The West Pavilion photography galleries of the Getty Center have for several years been the site of an annual visit hosted by Kodak for the Cinematography Fellows of the American Film Institute

AFI Fellows at entry to the Getty Center Ray Metzker exhibition, January 10,2013.

AFI Fellows at entry to the Getty Center– Ray Metzker exhibition, January 10,2013.

At the behest of Stephen Lighthill, Senior Filmmaker-in-Residence at the AFI, and Lorette Bayle from Kodak, I’ve been able to conduct walkthroughs of some of the Getty’s most significant exhibitions. Last month, it was for a career retrospective of the work of Ray Metzker.

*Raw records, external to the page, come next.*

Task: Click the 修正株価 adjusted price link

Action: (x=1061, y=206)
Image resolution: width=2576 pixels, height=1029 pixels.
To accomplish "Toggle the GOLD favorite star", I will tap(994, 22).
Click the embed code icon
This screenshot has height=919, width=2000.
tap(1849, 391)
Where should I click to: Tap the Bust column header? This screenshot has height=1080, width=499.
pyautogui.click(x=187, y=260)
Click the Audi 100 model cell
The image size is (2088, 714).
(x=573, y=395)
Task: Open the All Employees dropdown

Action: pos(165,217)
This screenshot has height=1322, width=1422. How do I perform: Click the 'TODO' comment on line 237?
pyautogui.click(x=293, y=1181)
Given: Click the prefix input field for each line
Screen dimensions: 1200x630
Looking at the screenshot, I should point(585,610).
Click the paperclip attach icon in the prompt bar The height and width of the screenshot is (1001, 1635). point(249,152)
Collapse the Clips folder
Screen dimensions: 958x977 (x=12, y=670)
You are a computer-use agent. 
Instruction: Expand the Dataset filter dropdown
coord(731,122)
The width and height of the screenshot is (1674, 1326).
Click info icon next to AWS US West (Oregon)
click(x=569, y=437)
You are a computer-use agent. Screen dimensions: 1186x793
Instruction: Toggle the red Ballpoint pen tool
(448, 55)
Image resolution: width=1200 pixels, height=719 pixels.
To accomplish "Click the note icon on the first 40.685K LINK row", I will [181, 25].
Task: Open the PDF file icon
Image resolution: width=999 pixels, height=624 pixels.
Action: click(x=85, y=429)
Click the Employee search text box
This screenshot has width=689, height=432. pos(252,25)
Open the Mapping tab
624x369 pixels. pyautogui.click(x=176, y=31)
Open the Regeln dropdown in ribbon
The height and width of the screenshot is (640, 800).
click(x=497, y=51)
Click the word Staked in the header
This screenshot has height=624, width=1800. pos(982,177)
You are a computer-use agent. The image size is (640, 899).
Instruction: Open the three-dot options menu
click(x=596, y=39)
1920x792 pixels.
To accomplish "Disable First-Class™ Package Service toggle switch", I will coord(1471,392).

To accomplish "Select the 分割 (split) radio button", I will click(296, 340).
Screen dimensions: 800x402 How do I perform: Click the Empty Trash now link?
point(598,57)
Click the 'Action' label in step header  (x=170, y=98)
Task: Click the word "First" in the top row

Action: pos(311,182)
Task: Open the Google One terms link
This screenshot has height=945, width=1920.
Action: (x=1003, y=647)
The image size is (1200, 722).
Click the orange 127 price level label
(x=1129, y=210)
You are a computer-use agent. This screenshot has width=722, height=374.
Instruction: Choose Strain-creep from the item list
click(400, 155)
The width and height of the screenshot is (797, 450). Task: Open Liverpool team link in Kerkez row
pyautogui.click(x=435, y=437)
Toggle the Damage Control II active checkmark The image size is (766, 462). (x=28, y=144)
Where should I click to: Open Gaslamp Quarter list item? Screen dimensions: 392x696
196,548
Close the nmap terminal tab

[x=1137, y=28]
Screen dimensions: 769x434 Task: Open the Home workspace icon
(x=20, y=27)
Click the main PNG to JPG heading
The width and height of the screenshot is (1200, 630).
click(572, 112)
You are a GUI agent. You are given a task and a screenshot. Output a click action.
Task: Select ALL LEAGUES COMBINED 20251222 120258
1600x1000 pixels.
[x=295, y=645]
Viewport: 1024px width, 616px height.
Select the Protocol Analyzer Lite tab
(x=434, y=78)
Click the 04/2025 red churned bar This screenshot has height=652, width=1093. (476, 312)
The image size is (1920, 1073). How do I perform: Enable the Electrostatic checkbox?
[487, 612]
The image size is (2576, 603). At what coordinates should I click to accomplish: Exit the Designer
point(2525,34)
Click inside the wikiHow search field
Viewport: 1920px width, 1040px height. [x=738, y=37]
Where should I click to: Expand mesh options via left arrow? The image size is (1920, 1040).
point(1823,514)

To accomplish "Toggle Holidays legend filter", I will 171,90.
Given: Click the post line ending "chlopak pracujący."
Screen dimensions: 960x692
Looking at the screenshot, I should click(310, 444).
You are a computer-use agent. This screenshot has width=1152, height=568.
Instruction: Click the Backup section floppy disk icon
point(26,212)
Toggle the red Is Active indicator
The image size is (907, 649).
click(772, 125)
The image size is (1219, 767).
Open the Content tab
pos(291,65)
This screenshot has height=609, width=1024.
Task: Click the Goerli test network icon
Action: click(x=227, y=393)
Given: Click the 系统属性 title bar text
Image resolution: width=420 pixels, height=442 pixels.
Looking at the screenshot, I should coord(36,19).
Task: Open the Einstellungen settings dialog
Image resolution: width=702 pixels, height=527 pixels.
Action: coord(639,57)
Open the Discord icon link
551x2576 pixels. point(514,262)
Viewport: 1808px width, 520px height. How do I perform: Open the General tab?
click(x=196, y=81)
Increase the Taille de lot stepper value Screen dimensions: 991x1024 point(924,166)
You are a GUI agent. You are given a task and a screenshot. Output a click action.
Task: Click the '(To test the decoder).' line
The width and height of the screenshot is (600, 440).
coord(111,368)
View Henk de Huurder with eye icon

Metzger, City Whispers, Philadelphia?

Metzger, City Whispers, Philadelphia?

Metzker has never fit easily into any of the categories that define most contemporary photographers. Although he had an early interest in photojournalism, perhaps coming from his experience as a veteran in the Korean War, the empathic humanism of the “Family of Man” artists so popular during his student days in the mid and late 50s, never became his focus. Metzker enrolled in the graduate photography program at Chicago’s Institute of Design, a school that had been founded by the experimental artist/photographer László Moholy-Nagy in the late 30s as the New Bauhaus. Hungarian born, he taught at the Dessau Bauhaus before coming to Chicago where he died of leukemia in 1946.

Moholy Nagy photogram.

Moholy Nagy photogram.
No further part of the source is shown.